PolyMet Files Appeal With Minnesota Supreme Court
“We are respectfully asking the Supreme Court to right what we believe is a wrong,” President and CEO Jon Cherry said. “The court of appeals effectively opened the door to an unpredictable loop of review and additional litigation for Minnesota permittees with its interpretation of the statute.” He added that the ruling will increase uncertainty and the timeframe for permitting for not just mining-related projects, but ones that require DNR or Minnesota Pollution Control Agency permits.
The company’s appeal said the court of appeals’ ruling conflicts with relevant statute and the Supreme Court’s precedent, and agencies should not be required to hold a contested case hearing when there is no reasonable basis for thinking that such a hearing would help them make a decision.
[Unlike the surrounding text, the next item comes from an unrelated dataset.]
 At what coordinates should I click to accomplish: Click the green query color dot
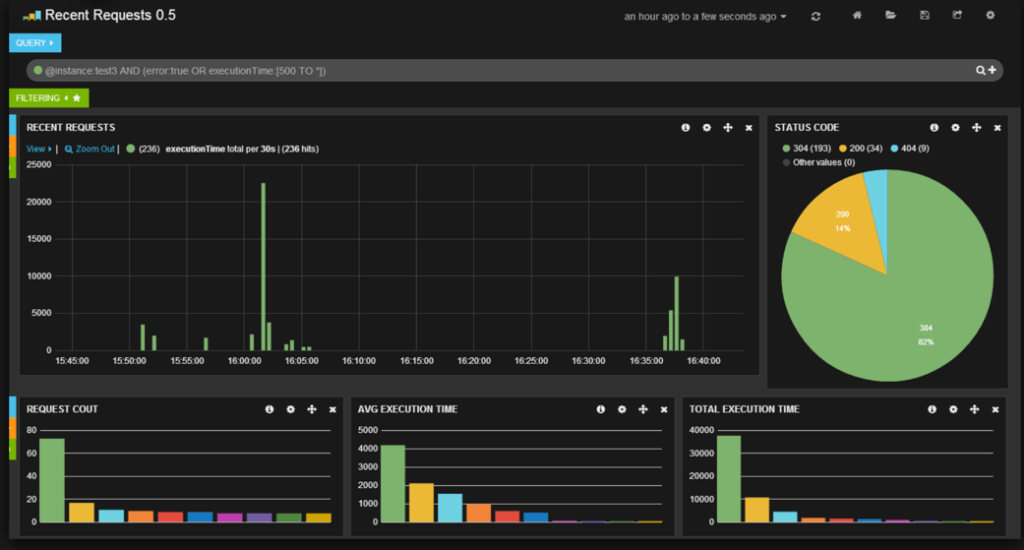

In the court of appeals decision, Chief Judge Edward Cleary said the DNR’s decision to deny a hearing “was affected by an error of law in its overly narrow interpretation” of a Minnesota statute and “unsupported by substantial evidence.” The court also found that the DNR failed to include a “defi- nite term” when issuing the NorthMet permit to mine. “Any permit issued following remand, the DNR shall determine and impose an appropriate, defi- nite term,” the court document stated. Cherry said the company is determined and confident that it will advance Minnesota’s first copper-nickel-precious metal mine on the Iron Range, which will create nearly 1,000 jobs. “We have proven that we can meet Minnesota’s strict standards,” he said.